_YOUR INSTRUCTIONS_
Keep the images out and copy every entry below exactly.

_Collected data_

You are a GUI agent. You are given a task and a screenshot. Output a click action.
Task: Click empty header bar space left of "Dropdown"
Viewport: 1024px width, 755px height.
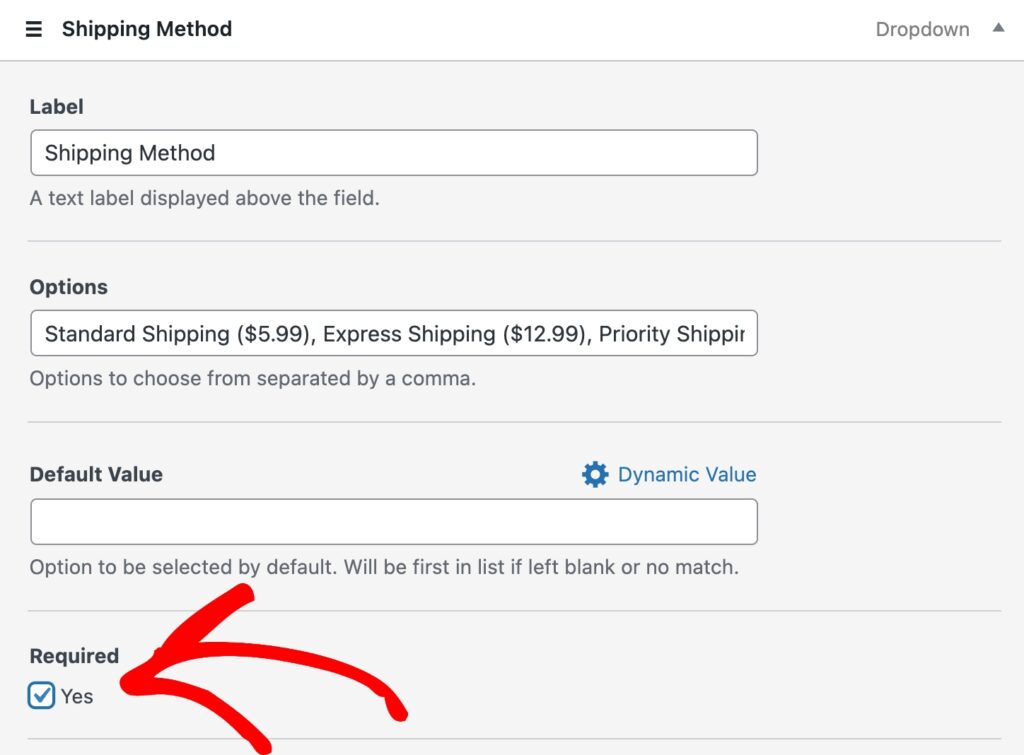click(550, 30)
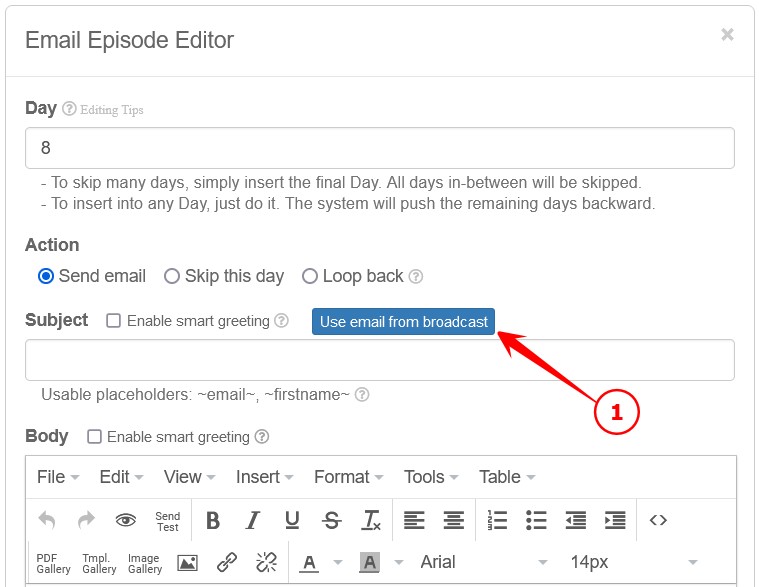This screenshot has height=587, width=759.
Task: Open the PDF Gallery
Action: pyautogui.click(x=53, y=563)
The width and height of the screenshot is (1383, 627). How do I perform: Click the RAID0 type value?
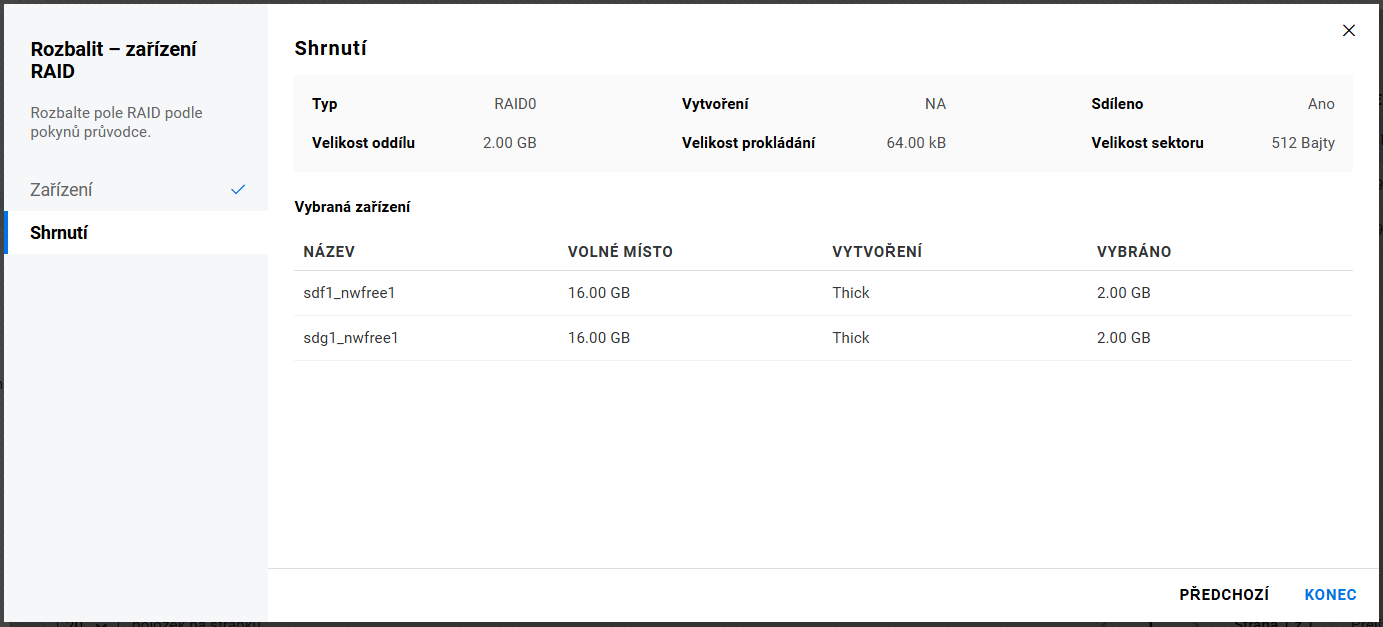[515, 104]
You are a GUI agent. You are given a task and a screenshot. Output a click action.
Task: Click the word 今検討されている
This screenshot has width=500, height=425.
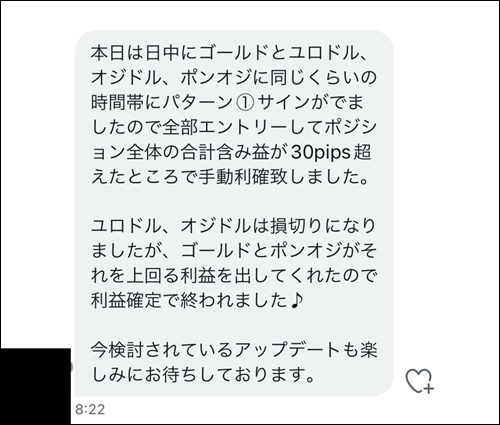tap(162, 351)
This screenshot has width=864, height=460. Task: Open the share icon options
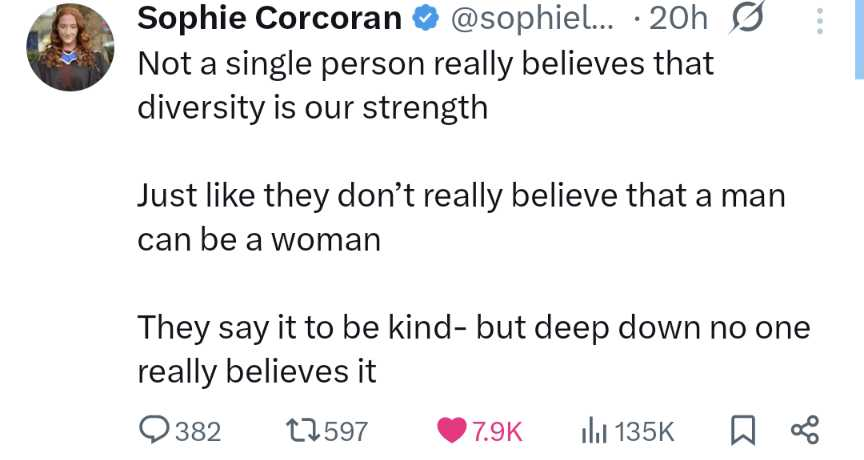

_RESPONSE TO THE EXERCISE_
You are a GUI agent. You are given a task and a screenshot. Output a click action.
Task: Click empty header bar space left of "Dropdown"
Viewport: 1024px width, 755px height.
click(550, 30)
This screenshot has height=587, width=759.
Task: Open the PDF Gallery
Action: pyautogui.click(x=53, y=563)
The width and height of the screenshot is (1383, 627). How do I perform: Click the RAID0 type value?
[515, 104]
You are a GUI agent. You are given a task and a screenshot. Output a click action.
Task: Click the word 今検討されている
This screenshot has width=500, height=425.
tap(162, 351)
This screenshot has width=864, height=460. Task: Open the share icon options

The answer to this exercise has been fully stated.